>>
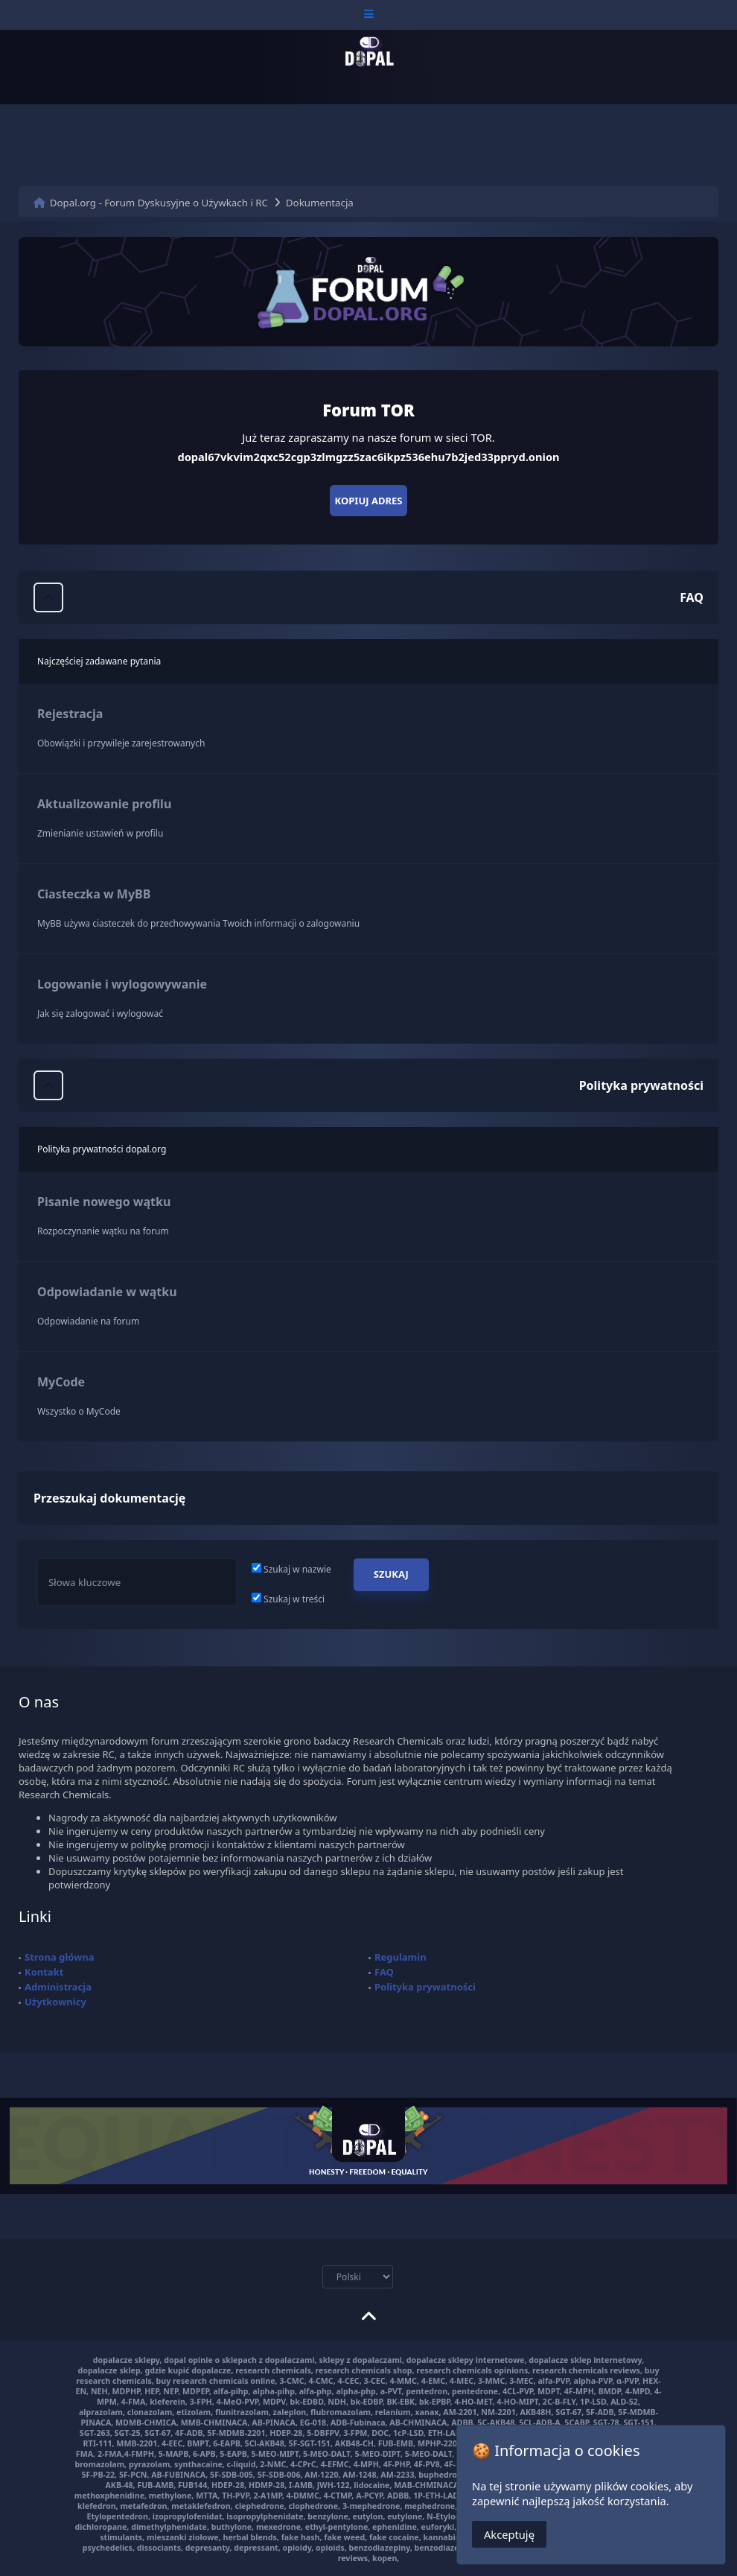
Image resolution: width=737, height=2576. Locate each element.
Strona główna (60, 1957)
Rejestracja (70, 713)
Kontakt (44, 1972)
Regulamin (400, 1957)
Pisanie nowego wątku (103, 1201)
<<
>>
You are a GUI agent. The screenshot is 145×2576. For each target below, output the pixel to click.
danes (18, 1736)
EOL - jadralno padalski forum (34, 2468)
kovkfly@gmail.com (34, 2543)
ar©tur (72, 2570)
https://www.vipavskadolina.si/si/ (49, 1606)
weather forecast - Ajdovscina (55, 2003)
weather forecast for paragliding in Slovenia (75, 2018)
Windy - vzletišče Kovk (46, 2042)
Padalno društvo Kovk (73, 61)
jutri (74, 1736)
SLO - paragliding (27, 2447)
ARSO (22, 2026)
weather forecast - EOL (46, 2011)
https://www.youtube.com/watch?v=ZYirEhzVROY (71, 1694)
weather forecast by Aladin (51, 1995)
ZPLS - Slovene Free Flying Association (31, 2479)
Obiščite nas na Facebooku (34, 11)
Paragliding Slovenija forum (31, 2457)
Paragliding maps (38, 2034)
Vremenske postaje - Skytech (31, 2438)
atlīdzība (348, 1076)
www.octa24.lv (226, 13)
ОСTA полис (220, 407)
<<
>>
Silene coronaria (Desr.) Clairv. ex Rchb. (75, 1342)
<<
__Instructions to follow__
Reproduce the data above word for word, from the line with "Vremenske postaje - Skytech (31, 2438)" down to the line with "ОСTA полис (220, 407)", both of those lines included.

__The solution__
Vremenske postaje - Skytech (31, 2438)
atlīdzība (348, 1076)
www.octa24.lv (226, 13)
ОСTA полис (220, 407)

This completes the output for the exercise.